There is a need for the absolute community to be expansive because it is answerable for the needs of the family, including
the support of the spouses, their common children, and legitimate children of either spouse. All debts and obligations
contracted during the marriage by the designated administrator-spouse are sourced from the community property. Even
debts obtained without the consent of the other may be enforced on the community property to the extent that the family may
have been benefited.
•Taxes and expenses for mere preservation made during marriage upon the separate property of either spouse used by the
family;
•Expenses to enable either spouse to commence or complete a professional or vocational course, or other activity for self-
improvement, and even debts incurred by either spouse prior to marriage (for as long as it benefited the family), and
expenses of litigation between the spouses, may all be sourced from the community property;
•The value of what is donated or promised by both spouses in favor of their common legitimate children for the exclusive
purpose of commencing or completing a professional or vocational course or other activity for self-improvement;
•Debts incurred prior to the marriage by either spouse that did not benefit the family;
•Expenses of litigation between the spouses unless the suit is found to be groundless (Article 94, Family Code).

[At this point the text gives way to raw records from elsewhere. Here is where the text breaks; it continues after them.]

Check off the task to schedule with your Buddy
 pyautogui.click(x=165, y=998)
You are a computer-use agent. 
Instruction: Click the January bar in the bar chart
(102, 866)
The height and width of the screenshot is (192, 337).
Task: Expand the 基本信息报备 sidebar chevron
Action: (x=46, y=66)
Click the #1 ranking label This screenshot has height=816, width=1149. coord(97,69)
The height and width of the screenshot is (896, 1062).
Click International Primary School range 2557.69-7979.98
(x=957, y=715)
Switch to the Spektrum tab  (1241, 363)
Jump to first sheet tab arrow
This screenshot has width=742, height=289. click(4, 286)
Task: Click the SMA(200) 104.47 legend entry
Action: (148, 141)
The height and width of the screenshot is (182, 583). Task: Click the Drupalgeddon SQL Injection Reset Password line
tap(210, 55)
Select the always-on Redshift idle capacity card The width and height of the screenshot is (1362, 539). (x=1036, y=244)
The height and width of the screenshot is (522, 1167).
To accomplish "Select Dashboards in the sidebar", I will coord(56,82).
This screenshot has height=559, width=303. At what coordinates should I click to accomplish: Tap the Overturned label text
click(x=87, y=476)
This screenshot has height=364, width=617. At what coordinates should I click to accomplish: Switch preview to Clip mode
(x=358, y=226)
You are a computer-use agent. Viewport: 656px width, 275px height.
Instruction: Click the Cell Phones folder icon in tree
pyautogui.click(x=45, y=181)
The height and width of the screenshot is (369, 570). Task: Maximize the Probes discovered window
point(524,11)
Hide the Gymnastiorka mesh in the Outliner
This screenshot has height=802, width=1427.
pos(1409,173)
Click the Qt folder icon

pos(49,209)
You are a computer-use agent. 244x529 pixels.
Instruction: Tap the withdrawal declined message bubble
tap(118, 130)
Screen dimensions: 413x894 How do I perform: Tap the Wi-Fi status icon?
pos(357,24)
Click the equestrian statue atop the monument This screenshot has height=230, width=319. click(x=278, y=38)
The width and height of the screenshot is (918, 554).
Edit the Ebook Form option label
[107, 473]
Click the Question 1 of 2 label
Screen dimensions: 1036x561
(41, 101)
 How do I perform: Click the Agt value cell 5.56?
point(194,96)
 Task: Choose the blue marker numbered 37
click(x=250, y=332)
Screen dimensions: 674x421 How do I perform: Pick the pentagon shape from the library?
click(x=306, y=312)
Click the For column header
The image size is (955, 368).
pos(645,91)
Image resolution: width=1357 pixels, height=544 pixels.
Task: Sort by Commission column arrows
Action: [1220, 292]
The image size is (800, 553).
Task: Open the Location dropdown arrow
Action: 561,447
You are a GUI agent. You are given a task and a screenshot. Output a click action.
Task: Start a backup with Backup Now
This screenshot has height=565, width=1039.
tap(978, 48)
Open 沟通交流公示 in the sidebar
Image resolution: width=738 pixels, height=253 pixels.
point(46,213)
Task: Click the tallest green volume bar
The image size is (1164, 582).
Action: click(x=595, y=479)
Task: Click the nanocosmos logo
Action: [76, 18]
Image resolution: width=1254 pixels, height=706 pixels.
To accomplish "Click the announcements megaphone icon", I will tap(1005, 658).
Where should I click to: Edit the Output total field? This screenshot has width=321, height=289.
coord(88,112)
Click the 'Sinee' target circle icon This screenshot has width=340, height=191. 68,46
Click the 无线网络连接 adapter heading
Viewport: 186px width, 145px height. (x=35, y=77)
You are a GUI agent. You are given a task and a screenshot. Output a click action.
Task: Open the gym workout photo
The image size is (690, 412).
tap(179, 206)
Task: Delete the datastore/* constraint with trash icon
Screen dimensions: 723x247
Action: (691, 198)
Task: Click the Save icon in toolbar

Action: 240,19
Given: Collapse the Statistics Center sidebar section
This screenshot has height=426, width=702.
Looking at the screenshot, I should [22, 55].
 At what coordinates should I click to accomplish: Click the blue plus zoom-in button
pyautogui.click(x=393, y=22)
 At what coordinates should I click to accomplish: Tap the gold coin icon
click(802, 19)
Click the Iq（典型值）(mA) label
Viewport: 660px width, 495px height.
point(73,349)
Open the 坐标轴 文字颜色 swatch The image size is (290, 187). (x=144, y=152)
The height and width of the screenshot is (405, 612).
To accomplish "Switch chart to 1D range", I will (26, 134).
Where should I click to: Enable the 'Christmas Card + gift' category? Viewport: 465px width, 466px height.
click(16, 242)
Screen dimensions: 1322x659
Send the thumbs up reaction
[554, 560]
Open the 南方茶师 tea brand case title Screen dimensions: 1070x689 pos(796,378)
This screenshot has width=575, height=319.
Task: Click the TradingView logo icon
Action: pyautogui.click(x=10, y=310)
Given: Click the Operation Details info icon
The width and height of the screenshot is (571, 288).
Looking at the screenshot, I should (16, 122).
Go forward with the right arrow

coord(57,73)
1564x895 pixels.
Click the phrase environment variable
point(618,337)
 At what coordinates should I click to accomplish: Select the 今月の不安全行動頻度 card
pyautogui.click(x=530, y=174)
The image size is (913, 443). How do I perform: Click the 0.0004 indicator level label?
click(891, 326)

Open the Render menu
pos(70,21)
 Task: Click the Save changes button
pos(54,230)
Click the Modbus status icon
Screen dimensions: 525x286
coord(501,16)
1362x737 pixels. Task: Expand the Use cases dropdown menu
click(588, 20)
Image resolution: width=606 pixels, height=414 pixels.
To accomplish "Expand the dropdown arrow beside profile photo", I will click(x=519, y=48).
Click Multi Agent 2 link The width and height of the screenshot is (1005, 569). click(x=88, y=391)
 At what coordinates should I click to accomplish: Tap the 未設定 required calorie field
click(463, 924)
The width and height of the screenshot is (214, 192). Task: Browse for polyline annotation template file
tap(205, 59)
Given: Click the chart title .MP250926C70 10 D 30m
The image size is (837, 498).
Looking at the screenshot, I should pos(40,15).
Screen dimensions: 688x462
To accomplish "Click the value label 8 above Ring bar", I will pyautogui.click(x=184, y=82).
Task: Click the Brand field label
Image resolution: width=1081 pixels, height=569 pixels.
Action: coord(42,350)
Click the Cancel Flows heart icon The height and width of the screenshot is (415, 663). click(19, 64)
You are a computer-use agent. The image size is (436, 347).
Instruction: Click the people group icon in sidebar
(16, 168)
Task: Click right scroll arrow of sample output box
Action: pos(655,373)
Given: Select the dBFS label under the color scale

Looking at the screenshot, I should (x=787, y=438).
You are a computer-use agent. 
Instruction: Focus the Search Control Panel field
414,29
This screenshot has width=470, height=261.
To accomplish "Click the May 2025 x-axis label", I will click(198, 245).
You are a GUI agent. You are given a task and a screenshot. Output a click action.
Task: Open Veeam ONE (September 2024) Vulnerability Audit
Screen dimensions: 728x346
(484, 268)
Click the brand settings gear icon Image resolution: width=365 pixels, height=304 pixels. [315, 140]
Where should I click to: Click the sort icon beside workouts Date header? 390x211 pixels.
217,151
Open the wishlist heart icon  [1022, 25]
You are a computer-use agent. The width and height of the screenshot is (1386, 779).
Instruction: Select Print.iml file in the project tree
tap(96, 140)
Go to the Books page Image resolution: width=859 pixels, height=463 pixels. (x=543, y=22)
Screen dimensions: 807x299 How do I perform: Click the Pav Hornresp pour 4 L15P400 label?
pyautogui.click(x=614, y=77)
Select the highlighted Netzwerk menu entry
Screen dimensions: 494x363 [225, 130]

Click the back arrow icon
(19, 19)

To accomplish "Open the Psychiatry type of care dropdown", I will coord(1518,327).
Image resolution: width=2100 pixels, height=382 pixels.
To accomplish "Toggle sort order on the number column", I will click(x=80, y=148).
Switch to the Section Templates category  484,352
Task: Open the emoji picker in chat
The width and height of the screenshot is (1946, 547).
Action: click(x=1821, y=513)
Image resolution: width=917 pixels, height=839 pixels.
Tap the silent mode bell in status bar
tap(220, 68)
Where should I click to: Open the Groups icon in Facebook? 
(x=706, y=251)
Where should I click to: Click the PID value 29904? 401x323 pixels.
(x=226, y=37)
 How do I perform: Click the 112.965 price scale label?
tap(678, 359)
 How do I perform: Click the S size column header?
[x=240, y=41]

In a Conjugal Partnership of Gains, the spouses place in a common fund place the fruits of their separate
property, and the income from their work or industry and the same is to be divided between them equally,
generally, upon the dissolution of the marriage or the partnership. The spouses however retain ownership
and administration of their separate properties. They also retain possession and enjoyment of the same. But
either of them may transfer the administration to each other by means of a public instrument which must be
recorded in the registry of property of the place where the property is located.
While the law guarantees that the net gains or benefits of the conjugal partnership shall be divided between
the spouses at the liquidation of the conjugal partnership, such guarantee, however, does not mean that
they would always get their shares. Such right over the net gains is merely inchoate because it may be
found out after the liquidation that there is no conjugal partnership of gains to be divided.
a. The proceeds, products, fruits and income from the separate properties of the spouses.
b. Those acquired by either or both of the spouses:
1. by their efforts, or
2. by chance.
Liability of Spouses
Spouses are liable pro-rata in the satisfaction of the partnership’s indebtedness. Nonetheless, if the
conjugal partnership is insufficient to cover the liabilities, the spouses shall be solidarily liable for the
unpaid balance with their separate properties.